▶ [SELECTED TEXT]
#####

Oct 7, 05:27 by IROSF
Express your opinions of this movie here.

Article is here.
Oct 7, 19:15 by Bridget McKenna
Thanks, Daniel, for bringing it all back to me, as I'm actually old enough to remember seeing this one in the cinema as a child, with my mother - another fan of SF films, books, and short fiction. And while The Tempest would be expected to stand the test of time, the surprise for me as an adult was that Forbidden Planet does too, in its way - even the spooky theramin music which would become cliché over time, but was still mysterious and new on that day.

I can still remember gazing up at the screen when the creature from the id was first illuminated in all its death-dealing horror by the security field. It was a transfixing, never-to-be-forgotten (appparently) moment. My favorite "future-that-was-never-to-be" moment was when the ship's captain identifies a noise he hears inside the Krell machine as the sound of bazillions of electrical circuits opening and closing. Of course the Krell's future might have been slightly clunkier, like their doors.
Oct 7, 22:59 by Jim Frenkel
Like Bridget McKenna, I'm technically old enough to have seen this on the big screen when it was first released, but I didn't. However, I did see it on a big screen in 1969, when the Stony Brook SF Forum had a screening of it in front of a crowd of several hundred eager students. We didn't have a great sound system, but the music, the visuals and the sense of wonder that the film evoked in us was all enormously exciting, even after 2001: A Space Odyssey. I remember, however, thinking that the sexual subtext wasn't very subtle. It was very clear, I thought, to the point of being about as subtle as a sledgehammer. Pidgeon as the over-protective father . . . I kept wondering if he was over-protective, or if there was a darker element in his protectiveness.
And yet, that in itself was in its way a good thing, because the film never went beyond that thought. It left unanswered the question of whether Morbius would have been so violently protective if he hadn't tapped into his "monster from the id" via the power of the Krell's mind-enhancing machine. We're left with the thought that perhaps if he hadn't meddled with that which "we are not meant to know," the other colonists would have survived and lived peacefully, or as peacefully as people can live.

#####

▶ [EXTRACTED ENTRIES]

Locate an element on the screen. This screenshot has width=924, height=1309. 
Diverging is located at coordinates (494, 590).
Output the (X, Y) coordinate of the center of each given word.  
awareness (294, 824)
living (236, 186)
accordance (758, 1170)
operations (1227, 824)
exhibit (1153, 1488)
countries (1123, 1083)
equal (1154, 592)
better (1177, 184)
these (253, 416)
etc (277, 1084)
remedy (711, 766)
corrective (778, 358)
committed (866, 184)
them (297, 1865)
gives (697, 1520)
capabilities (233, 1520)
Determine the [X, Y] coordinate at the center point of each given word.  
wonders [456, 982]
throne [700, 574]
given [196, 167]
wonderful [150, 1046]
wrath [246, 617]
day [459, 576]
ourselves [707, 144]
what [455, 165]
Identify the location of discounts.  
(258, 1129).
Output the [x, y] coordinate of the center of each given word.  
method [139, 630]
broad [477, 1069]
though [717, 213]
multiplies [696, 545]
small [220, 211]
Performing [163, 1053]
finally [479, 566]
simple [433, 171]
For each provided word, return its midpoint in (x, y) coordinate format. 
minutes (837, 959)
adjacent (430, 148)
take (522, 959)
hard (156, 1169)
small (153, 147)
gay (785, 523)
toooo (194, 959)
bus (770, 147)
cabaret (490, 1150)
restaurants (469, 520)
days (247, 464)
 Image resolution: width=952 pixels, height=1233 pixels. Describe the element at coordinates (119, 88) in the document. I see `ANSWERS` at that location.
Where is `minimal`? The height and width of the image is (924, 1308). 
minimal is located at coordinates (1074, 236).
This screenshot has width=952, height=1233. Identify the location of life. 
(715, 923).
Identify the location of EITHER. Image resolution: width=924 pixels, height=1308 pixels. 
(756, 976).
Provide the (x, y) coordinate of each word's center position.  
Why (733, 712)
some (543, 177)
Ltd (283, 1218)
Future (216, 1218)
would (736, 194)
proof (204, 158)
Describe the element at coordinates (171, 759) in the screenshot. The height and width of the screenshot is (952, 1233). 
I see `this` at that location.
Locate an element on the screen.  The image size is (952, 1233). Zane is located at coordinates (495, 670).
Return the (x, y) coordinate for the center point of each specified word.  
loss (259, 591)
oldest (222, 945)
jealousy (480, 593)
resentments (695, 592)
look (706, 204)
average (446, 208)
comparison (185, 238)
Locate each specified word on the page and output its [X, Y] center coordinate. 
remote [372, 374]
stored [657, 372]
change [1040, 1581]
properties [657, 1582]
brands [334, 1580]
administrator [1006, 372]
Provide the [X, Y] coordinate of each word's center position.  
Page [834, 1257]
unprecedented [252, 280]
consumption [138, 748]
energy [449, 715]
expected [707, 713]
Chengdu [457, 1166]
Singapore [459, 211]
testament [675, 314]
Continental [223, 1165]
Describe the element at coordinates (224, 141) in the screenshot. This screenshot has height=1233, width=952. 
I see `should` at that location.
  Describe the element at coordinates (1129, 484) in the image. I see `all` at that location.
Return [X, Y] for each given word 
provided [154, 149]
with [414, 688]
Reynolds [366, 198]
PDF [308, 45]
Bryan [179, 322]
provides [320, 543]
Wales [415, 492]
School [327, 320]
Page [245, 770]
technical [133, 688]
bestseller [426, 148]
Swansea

#####

▶ [PROBLEMS TO SOLVE]
1 - Quote the Forbidden Planet discussion word for word, beginning at "I can still" and ending after "like their doors.".
2 - Extend the forum discussion of Forbidden Planet with new text that follows its final sentence.

▶ [REPLIES]
1 -
I can still remember gazing up at the screen when the creature from the id was first illuminated in all its death-dealing horror by the security field. It was a transfixing, never-to-be-forgotten (appparently) moment. My favorite "future-that-was-never-to-be" moment was when the ship's captain identifies a noise he hears inside the Krell machine as the sound of bazillions of electrical circuits opening and closing. Of course the Krell's future might have been slightly clunkier, like their doors.

2 -
It really was a landmark SF film. I wouldn't put it above The Day the Earth Stood Still. While the special effects of Forbidden Planet are clearly superior to those of the black-and-white Day, the script of the earlier film, not quite so nuanced but very effective, had a lot going for it. Perhaps it's Michael Rennie's performance as the visitor, or Patricia Neal's turn as the concerned mother and then unwitting participant in the climax of the film, but that film, despite its blatant preachiness, remains to my mind one of the other great landmarks in SF filmmaking of the twentieth century.
But none of that diminishes the importance of Forbidden Planet. Among other things, it actually had humor--in the comic relief of Holliman's role as the moonshiner gone to heaven, as it were, and in some of the byplay among various crewmembers, and also the banter of Altaira and the captain. Comedy is hard--no less so in a thriller like Forbidden Planet--and it was a significant achievement in many regards, as noted by Mr. Kimmel.
Oct 13, 20:37 by Dotar Sojat
Back in the early 80s my parents got a video disc player (not a laser disc, a video disc, the wax cylinder of the video era) and one of the first movies they got for it was Forbidden Planet. I think they might have seen it on the big screen back in the day. I was impressed, although it had a lot to measure up to.

The long-term effect, though, was how not-impressed with other 50s sf movies I was after seeing Forbidden Planet. I guess I started at one of the high points and they all seemed a little wane in comparison.

Mar 19, 21:30 by Paul Schilling
I remember when I first saw that movie I kept seeing Star Trek all over it instead of Shakespeare. I guess my education is reversed; I've been watching everything in the wrong order.